*Work to be completed*.
Could you copy every line of the data that contains "legend"?

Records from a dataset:
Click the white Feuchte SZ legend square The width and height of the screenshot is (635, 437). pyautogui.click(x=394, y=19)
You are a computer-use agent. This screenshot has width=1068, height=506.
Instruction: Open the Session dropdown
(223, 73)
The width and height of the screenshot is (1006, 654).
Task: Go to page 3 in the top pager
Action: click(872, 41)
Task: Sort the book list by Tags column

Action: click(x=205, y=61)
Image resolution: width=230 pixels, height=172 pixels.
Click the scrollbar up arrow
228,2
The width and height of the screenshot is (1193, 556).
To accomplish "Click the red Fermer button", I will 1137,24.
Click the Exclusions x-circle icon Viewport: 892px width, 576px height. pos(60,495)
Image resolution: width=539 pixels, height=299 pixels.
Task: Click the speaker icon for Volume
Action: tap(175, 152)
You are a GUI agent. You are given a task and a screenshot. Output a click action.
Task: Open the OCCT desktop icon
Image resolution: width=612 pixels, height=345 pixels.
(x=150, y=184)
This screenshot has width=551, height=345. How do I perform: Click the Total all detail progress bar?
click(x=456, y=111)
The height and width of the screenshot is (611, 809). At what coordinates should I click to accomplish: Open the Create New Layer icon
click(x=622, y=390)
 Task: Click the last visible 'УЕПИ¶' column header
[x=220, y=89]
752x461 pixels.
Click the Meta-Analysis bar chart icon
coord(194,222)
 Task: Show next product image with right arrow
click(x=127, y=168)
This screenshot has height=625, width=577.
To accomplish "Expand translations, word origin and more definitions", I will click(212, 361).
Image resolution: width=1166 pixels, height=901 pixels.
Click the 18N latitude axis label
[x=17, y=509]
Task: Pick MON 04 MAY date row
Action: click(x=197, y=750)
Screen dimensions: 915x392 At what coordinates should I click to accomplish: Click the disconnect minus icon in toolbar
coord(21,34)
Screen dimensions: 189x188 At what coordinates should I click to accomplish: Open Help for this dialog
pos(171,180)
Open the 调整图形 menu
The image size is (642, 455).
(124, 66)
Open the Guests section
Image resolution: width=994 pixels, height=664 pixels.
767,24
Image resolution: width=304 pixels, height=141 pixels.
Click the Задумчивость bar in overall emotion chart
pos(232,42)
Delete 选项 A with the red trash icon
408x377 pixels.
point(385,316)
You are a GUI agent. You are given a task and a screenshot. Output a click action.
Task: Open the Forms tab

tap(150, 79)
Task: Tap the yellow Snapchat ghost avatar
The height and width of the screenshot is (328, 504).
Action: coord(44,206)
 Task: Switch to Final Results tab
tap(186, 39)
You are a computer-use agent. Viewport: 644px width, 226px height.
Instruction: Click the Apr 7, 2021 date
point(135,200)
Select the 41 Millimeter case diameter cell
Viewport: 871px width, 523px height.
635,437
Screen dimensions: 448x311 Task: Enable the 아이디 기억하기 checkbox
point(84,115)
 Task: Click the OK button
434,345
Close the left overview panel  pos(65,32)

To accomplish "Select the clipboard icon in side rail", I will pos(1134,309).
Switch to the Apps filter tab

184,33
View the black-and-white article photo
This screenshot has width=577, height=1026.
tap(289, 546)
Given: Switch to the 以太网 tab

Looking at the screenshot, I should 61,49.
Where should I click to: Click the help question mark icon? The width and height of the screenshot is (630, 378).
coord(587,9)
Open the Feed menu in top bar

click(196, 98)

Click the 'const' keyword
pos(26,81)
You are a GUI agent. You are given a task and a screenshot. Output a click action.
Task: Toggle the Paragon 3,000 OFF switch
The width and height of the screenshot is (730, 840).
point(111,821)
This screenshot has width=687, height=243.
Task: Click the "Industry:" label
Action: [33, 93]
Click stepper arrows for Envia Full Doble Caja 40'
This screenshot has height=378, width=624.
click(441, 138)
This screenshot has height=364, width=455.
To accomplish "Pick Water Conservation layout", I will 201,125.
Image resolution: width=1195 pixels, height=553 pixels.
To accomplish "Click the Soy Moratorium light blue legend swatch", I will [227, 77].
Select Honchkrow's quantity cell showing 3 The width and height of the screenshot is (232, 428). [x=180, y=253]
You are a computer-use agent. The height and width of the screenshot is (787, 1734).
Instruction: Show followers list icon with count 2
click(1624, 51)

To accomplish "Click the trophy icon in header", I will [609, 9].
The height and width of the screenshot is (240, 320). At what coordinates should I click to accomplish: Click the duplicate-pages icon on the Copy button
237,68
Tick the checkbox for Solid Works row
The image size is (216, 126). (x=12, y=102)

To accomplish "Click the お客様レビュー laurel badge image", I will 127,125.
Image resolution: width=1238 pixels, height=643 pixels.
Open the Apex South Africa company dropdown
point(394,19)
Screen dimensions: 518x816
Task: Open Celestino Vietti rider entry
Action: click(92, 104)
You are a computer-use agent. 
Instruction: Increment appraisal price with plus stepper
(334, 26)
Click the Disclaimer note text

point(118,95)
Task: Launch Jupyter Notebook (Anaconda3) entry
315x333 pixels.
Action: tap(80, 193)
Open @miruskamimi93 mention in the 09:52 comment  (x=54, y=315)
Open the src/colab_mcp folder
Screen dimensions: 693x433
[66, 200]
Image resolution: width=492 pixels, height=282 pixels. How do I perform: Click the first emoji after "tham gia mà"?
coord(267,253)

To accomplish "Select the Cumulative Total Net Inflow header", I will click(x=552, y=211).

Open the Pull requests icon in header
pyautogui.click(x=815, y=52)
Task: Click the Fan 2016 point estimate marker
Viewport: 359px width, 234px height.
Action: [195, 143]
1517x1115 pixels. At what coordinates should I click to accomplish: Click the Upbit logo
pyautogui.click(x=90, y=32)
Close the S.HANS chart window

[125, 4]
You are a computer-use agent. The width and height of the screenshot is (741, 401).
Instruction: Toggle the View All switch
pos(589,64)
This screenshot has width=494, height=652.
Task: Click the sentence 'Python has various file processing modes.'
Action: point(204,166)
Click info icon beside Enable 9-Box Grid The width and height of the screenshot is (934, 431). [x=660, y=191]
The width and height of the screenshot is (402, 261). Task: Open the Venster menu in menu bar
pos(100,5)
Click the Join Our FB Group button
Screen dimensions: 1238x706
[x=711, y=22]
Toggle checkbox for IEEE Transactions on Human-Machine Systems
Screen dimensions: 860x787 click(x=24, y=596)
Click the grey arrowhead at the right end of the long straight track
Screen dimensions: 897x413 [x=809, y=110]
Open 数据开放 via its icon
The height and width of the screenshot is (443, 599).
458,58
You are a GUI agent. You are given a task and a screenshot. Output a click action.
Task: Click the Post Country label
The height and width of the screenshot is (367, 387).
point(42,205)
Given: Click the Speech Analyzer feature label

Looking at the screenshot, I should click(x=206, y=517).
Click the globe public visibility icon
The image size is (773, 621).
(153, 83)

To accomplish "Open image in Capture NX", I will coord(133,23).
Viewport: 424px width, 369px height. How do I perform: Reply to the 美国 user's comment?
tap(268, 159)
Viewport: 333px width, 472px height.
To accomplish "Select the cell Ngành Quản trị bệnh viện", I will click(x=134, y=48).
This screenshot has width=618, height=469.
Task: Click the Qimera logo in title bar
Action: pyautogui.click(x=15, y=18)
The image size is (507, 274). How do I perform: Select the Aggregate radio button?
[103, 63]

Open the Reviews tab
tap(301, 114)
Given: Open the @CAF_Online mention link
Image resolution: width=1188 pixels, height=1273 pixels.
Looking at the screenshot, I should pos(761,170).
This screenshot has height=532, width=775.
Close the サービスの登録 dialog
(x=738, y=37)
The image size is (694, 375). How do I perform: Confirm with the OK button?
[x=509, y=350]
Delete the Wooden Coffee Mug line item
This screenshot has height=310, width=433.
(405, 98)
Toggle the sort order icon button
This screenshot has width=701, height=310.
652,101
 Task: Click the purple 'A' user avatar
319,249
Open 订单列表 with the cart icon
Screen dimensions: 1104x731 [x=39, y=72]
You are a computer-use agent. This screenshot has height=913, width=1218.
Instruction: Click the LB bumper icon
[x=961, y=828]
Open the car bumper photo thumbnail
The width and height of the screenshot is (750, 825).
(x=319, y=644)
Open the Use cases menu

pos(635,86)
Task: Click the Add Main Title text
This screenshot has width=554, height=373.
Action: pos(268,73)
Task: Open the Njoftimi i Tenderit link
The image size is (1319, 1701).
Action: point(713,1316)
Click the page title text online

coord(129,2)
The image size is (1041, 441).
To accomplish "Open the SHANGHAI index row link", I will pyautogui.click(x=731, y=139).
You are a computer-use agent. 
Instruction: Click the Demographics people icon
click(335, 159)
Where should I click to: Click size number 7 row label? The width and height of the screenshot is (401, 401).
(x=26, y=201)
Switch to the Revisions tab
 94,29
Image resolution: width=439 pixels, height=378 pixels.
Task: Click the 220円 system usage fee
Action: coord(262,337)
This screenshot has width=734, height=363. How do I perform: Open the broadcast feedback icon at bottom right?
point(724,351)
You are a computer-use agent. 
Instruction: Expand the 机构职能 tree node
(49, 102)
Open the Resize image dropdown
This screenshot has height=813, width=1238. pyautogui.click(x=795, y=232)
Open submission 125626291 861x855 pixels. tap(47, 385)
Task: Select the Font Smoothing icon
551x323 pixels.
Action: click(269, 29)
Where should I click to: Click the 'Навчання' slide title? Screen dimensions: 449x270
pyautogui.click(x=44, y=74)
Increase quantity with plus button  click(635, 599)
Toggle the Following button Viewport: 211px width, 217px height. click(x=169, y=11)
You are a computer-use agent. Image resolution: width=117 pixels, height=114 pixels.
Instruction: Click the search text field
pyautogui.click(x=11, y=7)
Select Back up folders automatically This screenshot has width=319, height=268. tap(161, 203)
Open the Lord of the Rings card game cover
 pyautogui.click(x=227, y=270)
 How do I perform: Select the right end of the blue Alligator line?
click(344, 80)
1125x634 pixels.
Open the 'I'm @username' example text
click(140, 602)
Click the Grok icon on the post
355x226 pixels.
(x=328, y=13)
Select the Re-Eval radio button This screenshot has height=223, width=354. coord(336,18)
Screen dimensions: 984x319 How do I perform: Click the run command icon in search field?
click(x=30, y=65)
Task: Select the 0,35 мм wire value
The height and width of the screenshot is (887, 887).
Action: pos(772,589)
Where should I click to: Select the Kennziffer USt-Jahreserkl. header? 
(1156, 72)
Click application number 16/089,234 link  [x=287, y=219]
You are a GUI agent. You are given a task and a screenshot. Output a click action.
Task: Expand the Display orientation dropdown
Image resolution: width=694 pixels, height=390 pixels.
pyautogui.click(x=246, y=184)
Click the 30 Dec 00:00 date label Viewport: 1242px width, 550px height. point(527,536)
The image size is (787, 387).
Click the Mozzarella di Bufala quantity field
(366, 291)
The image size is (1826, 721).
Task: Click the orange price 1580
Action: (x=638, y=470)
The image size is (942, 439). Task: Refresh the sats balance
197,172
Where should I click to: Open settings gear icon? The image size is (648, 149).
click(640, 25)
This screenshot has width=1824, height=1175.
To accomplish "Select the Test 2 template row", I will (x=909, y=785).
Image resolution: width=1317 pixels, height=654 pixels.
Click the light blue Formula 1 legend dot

*Exercise output*.
Click the white Feuchte SZ legend square The width and height of the screenshot is (635, 437). pyautogui.click(x=394, y=19)
To accomplish "Click the Soy Moratorium light blue legend swatch", I will [227, 77].
Click the light blue Formula 1 legend dot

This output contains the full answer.